### Task input
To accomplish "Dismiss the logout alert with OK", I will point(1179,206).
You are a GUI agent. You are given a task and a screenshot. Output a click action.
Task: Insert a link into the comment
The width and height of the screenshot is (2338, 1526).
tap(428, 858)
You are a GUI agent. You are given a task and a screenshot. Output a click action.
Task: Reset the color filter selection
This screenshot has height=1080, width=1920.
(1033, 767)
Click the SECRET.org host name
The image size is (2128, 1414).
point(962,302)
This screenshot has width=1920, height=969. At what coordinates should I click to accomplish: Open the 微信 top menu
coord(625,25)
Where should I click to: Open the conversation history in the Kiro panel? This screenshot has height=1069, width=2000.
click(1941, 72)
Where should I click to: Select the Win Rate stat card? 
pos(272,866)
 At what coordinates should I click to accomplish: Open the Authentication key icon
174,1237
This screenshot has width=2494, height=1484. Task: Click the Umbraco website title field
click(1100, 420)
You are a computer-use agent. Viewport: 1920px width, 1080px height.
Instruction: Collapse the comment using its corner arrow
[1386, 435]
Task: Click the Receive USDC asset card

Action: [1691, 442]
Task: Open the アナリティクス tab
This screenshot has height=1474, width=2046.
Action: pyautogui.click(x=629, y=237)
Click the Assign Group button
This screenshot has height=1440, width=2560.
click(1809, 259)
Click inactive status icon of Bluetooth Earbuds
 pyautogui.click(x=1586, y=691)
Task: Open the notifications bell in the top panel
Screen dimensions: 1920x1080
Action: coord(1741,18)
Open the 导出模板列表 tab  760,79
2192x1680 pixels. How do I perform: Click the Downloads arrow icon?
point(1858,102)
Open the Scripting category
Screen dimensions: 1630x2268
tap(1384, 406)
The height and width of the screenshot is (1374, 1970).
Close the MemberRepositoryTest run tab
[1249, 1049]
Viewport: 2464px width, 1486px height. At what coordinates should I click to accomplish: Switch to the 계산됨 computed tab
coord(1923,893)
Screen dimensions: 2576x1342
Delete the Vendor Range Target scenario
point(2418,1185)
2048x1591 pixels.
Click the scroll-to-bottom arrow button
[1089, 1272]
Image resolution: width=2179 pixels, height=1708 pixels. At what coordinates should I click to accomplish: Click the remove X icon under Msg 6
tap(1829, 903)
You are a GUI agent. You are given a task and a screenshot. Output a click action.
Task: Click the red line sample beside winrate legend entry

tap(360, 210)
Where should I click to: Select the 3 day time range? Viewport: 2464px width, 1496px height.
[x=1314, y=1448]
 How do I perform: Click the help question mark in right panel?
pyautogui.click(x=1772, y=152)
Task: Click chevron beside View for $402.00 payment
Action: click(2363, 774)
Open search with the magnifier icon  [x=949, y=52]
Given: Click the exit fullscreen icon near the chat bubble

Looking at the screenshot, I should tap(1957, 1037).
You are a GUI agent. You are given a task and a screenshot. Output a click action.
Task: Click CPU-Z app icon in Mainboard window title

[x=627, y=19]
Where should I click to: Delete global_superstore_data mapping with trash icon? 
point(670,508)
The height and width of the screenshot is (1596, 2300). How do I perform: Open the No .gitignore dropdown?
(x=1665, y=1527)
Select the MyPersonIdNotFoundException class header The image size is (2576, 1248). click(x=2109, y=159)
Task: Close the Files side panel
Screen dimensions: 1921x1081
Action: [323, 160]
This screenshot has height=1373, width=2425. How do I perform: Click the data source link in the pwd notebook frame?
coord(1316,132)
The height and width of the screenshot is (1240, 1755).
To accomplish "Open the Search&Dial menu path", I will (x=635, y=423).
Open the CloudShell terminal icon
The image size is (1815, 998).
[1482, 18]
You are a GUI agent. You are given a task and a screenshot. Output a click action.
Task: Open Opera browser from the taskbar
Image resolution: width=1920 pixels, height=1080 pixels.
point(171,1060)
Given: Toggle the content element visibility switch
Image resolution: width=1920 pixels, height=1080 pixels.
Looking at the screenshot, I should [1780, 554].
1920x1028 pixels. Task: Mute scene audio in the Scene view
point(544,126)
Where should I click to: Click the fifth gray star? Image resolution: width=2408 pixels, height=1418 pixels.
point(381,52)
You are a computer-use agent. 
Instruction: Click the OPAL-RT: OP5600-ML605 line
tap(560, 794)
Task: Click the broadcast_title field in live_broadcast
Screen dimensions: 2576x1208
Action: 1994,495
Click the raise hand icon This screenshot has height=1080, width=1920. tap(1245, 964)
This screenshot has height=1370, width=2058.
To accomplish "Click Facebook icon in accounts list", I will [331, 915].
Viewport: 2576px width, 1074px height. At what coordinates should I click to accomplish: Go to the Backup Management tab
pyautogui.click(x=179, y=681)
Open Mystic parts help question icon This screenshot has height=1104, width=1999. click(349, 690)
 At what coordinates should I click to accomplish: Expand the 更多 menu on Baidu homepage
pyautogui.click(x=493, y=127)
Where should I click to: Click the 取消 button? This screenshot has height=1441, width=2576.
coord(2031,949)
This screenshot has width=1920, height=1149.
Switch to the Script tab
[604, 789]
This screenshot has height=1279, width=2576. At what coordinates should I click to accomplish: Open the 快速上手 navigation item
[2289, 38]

### Task prompt
Once you find the line with "Screen dimensions: 2576x1342" in the entries above, output it and each line after it up to and including the line with "Select the MyPersonIdNotFoundException", and nothing else.

### Response below
Screen dimensions: 2576x1342
Delete the Vendor Range Target scenario
point(2418,1185)
2048x1591 pixels.
Click the scroll-to-bottom arrow button
[1089, 1272]
Image resolution: width=2179 pixels, height=1708 pixels. At what coordinates should I click to accomplish: Click the remove X icon under Msg 6
tap(1829, 903)
You are a GUI agent. You are given a task and a screenshot. Output a click action.
Task: Click the red line sample beside winrate legend entry

tap(360, 210)
Where should I click to: Select the 3 day time range? Viewport: 2464px width, 1496px height.
[x=1314, y=1448]
 How do I perform: Click the help question mark in right panel?
pyautogui.click(x=1772, y=152)
Task: Click chevron beside View for $402.00 payment
Action: click(2363, 774)
Open search with the magnifier icon  [x=949, y=52]
Given: Click the exit fullscreen icon near the chat bubble

Looking at the screenshot, I should tap(1957, 1037).
You are a GUI agent. You are given a task and a screenshot. Output a click action.
Task: Click CPU-Z app icon in Mainboard window title

[x=627, y=19]
Where should I click to: Delete global_superstore_data mapping with trash icon? 
point(670,508)
The height and width of the screenshot is (1596, 2300). How do I perform: Open the No .gitignore dropdown?
(x=1665, y=1527)
Select the MyPersonIdNotFoundException class header The image size is (2576, 1248). click(x=2109, y=159)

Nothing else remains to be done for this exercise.